Page excerpt:
It seems the calculation is on CPU and you got a warning telling the NVIDIA driver is too old. You might need to make the pytorch compatible with your CUDA driver first.

Available data:
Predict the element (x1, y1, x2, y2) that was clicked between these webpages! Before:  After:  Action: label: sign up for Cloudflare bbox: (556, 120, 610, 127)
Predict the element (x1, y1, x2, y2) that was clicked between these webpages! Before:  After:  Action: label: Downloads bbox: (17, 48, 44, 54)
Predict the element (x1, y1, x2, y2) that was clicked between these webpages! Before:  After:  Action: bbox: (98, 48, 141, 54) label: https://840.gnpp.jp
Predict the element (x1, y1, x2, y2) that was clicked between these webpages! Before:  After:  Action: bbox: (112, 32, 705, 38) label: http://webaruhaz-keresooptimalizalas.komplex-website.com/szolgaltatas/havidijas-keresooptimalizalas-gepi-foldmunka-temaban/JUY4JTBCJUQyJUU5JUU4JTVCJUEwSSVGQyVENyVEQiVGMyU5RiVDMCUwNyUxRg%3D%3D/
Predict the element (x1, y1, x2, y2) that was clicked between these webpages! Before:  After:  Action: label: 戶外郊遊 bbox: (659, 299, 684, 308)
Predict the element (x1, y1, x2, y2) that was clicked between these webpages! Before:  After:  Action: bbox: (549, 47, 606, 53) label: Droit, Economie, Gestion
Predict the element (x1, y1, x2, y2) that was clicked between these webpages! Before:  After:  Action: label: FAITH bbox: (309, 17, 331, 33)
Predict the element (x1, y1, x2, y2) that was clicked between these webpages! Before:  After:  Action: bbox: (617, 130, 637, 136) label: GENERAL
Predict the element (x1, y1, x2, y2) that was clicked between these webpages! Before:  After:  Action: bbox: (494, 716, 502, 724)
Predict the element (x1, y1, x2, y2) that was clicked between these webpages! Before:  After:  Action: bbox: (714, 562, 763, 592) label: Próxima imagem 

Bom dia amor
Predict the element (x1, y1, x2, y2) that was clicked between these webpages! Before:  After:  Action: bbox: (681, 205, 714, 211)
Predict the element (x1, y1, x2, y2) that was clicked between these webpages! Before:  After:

Task goal: Reproduce the full forum reply about PyTorch running on the CPU and the outdated NVIDIA driver, word for word.

Finished task:
It seems the calculation is on CPU and you got a warning telling the NVIDIA driver is too old. You might need to make the pytorch compatible with your CUDA driver first.